For those who came in light, Bruhaspathi is a straightforward masala entertainer. Sudheer (Manoranjan) is a jobless engineer who refuses to become a cog in the IT sector. His dream is to become a successful civil engineer and transform the cityscape, but no one wants to hire him. His mother (Sitara) loves him to death, but his father (Avinash) can’t stop comparing him to his gainfully employed younger brother.

Until tragedy strikes at the interval, this conflict dominates the narrative, as Sudheer’s joblessness seems to define his whole life. Post interval, circumstances bring him a job in a construction company. There’s also a massive slum reconstruction project, and some baddies who are enraged that Sudheer stole their government contract and are determined to see him fall.

Much like the original, which director Nanda Kishore makes sure never wanders significantly far from, Bruhaspati feels like two different films split by an interval. While the first half has a more human story that could have made an interesting film all by itself, the second half moves into mass territory and becomes a fairly predictable affair. But both halves are entertaining enough to keep you engaged for the most part.

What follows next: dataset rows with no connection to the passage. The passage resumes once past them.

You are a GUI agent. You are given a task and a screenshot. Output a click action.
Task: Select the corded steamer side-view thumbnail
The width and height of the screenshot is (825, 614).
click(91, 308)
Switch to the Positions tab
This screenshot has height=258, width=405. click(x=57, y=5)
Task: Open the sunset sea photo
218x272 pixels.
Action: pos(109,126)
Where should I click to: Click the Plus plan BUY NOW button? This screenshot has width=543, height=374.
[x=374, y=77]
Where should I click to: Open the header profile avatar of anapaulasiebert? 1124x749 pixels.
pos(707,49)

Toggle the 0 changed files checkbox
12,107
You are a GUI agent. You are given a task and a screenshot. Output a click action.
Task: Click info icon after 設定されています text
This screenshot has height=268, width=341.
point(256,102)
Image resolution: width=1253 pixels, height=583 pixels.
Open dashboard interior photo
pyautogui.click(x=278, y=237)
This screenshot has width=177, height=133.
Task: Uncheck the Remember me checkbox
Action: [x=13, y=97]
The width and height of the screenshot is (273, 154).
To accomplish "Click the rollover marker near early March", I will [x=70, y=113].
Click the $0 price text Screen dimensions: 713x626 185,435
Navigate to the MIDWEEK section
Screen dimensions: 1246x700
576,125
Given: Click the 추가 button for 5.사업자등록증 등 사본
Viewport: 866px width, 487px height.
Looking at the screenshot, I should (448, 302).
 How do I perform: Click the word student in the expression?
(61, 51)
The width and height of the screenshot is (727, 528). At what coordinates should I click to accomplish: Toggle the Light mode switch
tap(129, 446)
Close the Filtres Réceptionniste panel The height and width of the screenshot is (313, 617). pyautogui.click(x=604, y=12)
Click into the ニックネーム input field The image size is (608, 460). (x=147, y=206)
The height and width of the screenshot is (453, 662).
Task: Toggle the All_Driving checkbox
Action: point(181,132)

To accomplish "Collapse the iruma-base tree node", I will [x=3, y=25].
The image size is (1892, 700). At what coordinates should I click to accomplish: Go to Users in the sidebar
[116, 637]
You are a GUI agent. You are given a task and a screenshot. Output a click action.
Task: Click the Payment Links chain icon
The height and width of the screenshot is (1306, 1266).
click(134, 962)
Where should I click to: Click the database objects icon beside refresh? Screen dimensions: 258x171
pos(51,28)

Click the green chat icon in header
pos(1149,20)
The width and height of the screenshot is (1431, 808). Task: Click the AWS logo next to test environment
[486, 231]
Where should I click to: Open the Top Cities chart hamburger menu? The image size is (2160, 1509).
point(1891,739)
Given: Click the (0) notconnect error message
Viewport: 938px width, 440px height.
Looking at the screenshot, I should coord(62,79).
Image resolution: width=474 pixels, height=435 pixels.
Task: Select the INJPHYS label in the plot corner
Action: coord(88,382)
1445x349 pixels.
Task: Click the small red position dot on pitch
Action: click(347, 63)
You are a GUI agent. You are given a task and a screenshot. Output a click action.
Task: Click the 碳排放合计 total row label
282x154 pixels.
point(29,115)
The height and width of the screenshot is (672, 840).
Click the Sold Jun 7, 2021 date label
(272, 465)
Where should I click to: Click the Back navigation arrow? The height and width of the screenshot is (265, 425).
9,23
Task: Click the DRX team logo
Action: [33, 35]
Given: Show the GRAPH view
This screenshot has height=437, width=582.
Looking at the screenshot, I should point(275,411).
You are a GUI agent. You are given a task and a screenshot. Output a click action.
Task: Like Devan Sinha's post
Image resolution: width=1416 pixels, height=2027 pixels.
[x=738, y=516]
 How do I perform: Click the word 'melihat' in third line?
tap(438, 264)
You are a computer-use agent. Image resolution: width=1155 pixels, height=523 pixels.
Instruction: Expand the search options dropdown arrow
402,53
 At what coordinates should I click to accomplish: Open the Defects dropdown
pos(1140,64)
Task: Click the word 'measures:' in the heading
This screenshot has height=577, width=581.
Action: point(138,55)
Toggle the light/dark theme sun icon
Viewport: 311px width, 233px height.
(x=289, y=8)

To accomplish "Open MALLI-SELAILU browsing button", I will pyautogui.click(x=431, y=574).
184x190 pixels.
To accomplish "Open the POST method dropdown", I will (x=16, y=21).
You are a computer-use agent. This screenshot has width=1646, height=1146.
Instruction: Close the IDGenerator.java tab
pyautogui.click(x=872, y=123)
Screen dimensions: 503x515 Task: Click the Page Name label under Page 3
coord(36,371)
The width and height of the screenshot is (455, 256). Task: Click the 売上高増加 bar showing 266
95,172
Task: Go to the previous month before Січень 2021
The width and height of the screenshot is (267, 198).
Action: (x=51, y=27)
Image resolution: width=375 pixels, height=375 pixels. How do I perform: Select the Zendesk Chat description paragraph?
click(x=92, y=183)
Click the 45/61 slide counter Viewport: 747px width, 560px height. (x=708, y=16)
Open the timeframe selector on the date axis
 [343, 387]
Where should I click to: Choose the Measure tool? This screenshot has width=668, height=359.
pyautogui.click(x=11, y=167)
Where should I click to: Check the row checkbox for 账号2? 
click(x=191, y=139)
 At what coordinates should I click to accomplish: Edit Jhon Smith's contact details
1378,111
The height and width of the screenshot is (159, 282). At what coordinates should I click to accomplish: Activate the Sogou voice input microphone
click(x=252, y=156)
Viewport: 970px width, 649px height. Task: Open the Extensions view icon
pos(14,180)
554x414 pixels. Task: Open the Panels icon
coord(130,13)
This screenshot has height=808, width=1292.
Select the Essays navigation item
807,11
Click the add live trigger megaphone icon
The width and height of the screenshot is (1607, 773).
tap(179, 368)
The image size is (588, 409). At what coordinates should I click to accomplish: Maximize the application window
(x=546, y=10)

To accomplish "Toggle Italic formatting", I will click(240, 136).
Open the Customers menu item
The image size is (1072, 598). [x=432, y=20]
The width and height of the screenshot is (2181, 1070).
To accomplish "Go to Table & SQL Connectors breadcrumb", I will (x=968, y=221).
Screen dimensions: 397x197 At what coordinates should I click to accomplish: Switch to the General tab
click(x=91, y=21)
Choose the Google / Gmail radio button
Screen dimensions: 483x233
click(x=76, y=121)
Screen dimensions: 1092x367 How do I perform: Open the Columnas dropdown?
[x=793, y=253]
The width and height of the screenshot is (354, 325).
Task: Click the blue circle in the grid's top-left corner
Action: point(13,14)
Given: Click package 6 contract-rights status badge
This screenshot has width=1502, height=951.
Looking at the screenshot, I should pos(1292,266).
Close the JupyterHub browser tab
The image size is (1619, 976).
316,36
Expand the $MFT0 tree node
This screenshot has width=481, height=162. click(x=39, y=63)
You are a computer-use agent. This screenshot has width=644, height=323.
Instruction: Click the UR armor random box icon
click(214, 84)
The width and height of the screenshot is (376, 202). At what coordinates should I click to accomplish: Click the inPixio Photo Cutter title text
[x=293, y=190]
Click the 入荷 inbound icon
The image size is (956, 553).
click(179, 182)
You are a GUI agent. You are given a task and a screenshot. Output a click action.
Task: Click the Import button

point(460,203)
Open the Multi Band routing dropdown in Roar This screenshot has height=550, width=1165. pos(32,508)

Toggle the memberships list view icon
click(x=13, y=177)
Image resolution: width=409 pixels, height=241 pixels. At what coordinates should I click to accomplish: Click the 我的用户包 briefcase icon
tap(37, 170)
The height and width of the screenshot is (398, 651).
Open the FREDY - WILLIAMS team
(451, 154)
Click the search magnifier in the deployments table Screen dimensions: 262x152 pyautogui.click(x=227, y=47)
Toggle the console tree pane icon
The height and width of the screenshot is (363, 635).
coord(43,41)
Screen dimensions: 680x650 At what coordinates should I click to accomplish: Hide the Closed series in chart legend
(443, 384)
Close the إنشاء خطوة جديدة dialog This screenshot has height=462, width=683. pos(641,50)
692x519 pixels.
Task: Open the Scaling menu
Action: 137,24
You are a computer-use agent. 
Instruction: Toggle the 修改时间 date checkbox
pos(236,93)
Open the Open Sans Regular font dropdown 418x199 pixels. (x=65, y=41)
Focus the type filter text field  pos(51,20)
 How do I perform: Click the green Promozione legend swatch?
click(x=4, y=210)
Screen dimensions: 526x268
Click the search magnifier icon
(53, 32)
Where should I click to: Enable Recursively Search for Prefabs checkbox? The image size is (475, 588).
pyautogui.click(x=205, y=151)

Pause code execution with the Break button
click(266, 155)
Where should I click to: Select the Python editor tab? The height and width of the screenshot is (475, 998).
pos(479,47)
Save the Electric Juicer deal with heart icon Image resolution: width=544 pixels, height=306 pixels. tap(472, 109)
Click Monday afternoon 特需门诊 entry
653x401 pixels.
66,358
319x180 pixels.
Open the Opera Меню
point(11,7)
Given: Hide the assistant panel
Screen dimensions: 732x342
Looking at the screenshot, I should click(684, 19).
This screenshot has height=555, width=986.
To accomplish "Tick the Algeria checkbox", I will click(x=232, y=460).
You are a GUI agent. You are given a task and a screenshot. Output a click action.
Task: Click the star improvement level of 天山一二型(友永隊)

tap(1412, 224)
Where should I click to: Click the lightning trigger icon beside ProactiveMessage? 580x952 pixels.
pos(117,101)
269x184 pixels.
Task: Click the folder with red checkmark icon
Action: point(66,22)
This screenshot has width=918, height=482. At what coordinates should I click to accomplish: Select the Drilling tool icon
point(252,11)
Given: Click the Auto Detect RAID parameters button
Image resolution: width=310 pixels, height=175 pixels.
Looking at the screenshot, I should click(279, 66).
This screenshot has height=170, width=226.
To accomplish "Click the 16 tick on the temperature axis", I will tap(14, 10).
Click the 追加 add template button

The biggest drawback of the film is its star. Bruhaspathi, like many other star vehicles, revolves entirely around the hero. There are perhaps a handful of scenes where the character of Sudheer doesn’t occupy the camera’s focus. So, while supporting cast members like Sitara and Avinash turn in a fairly creditable job, and Thaarak Ponnappa has interesting flashes as the baddie, the film has to sink or float on Manoranjan’s performance. And here, the young actor’s inexperience shows.

In the Tamil film, Dhanush underplayed his character in the first half, but knew how to roll out the punches when it came to moments like the big monologue about the blood, sweat and tears that ordinary young men pour into their degrees and job hunts. Filling his shoes with an almost word-for-word translation in some cases, Manoranjan overplays his hand in the smaller scenes and disappoints in his hero moments. It’s not as if he’s unwatchable, but the performance certainly leaves one wanting.

But some of the disappointment also comes from the fact that director Nanda Kishore stays so faithful to the original, and fails to add anything fresh to mark the Kannada remake from the original. Even some of the humour, like the mother’s pithy description of the movie Titanic, which could easily have been varied for a different flavour, are faithfully reproduced.

Still there are moments to enjoy in Bruhaspathi, with the song “Ontharadalli Ella Hayagide” making a strong impression. And if you can manage to forget the original that inspired it, this film can be fairly entertaining.